In the last year or so a number of articles and blogs have appeared on the topic of inline and post-processing deduplication in an attempt to answer the question, “What is the best approach for deduplicating data during disk-based backup?” Unfortunately what these pieces fail to quantify is, “What objectives are enterprise organizations looking to accomplish with disk-based backup and recovery?” The problem this creates is that without first establishing these objectives, it makes it very difficult to arrive at any sort of meaningful conclusion about how to best proceed with deduplication.
In my experience, there are three main objectives that enterprise organizations are trying to accomplish in regards to solving their backup and recovery problems:
- Stop the backup pain. They want their IT staff to focus on higher level IT issues rather than focusing on the traditional backup-centric questions such as what backups jobs failed, why they failed and how to fix them.
- Use disk without breaking the bank. It is no longer any secret that using disk as a primary target and source for backup and recovery is now almost universally viewed as the right way to stop the pain. However the amount of disk that organizations need can be a significant obstacle to the adoption of disk as a backup target.

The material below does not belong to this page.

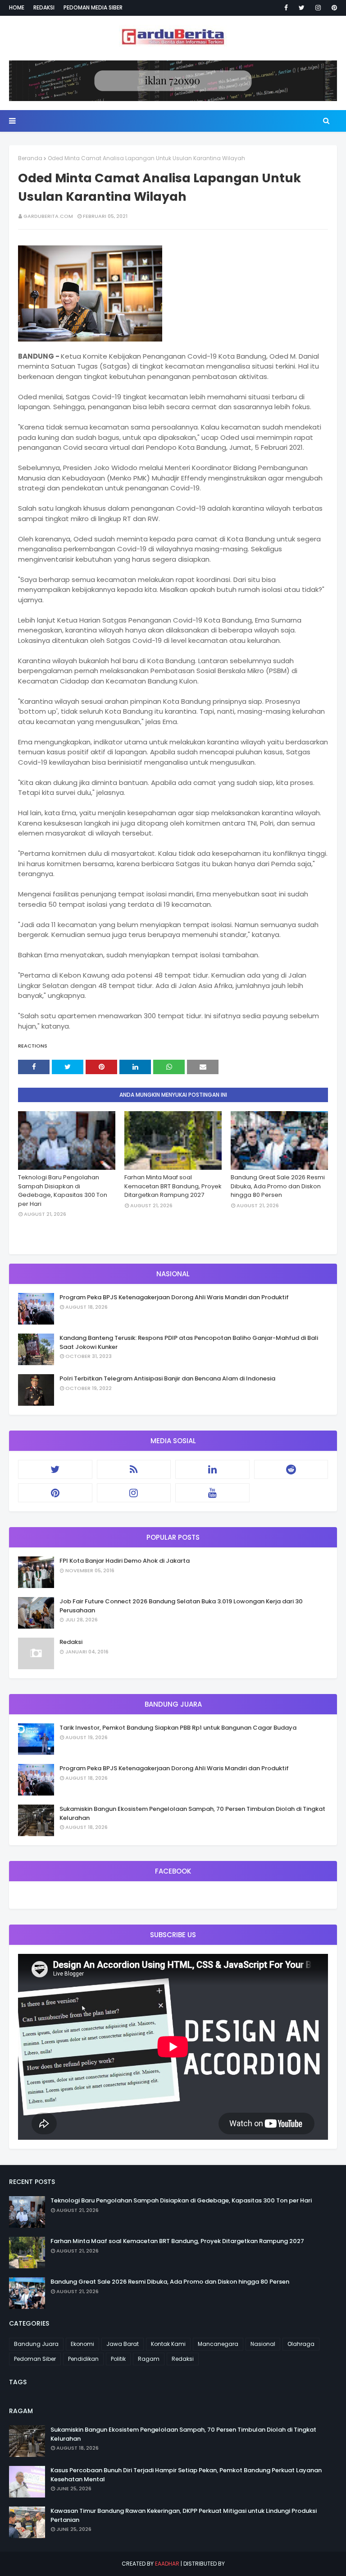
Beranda (30, 158)
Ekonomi (82, 2344)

- Consolidate backup data stores. Consolidating their backup data stores eliminates the costs and overhead associated with managing backup processes at each individual site, results in more effective utilization of the disk storage, better management of the data and new options for disaster recovery.
It is for these last two reasons that the topic of deduplication quickly becomes part of the backup conversation, especially in enterprise shops since they have so much data to backup and deduplication’s benefits become clearly evident. Using deduplication makes the adoption of disk financially viable, facilitates the consolidation of their backup data stores and creates the new options for disaster recovery that enterprises want.
However what can sometimes occur in an organization’s excitement of being able to deliver on these last two objectives, the organization can forget about or downplay its primary goal: Ending its backup pain.
This is why selecting the appropriate deduplication approach for an organization’s environment is critical. If the end user only focuses on the last two points and does not put equal weight or ignores the first one, organizations are right back to where they started: daily morning meetings troubleshooting problems from the previous night’s backups.
It is for these reasons that enterprise organizations should give preference to post-process solutions. These technologies do not limit ingest performance with CPU intensive deduplication processes. By first storing backing up data directly on disk and then deduplicating it, a post-process algorithm avoids the performance impact of inline approaches.
This is not to imply that the other two business objectives should be ignored or discounted. They should not. Enterprises that need to get backup data offsite as quickly as possible after the backup is complete will find solutions such as what the SEPATON S2100-ES2 offers meet these multiple requirements well.
Unlike some other post-process solutions, the S2100-ES2 can start deduplicating and replicating data as soon as a specific backup job completes. Using this more advanced approach, data is offsite and ready for recovery much more quickly than if one had to wait until all of the backup jobs were complete before these two tasks could begin.
The S2100-ES2 provides a unique grid architecture that enables scalability through the addition of computing nodes and disk shelves. This scale-out design enables SEPATON to address any concerns about an end user’s ability to ingest, deduplicate and replicate data within required time constraints.
This architecture gives organizations the flexibility to introduce more nodes for additional performance to expedite deduplication, replication or even reconstruct deduplicated data without impacting either production backup jobs or the time needed to recover the data.
It is not surprising that so many articles and blogs are trying to answer the question of whether inline or post-process deduplication is a better choice. However before organizations can arrive at any meaningful answer to this question, they should first remember what business objectives they initially set out to accomplish and then verify that whatever solution they select accomplishes these objectives.
The deduplication decision becomes even more difficult for enterprise shops. Not only do distinct differences between inline and post-processing deduplication solutions exist, but within each general deduplication approach, individual solutions handle processes such as deduplication and replication differently.
It is for these reasons that enterprise organizations should give preference to post-process deduplication architectures and solutions from providers such as SEPATON that are designed to solve the specific challenges they face and are architected to deal with the unique challenges of enterprise backup and recovery.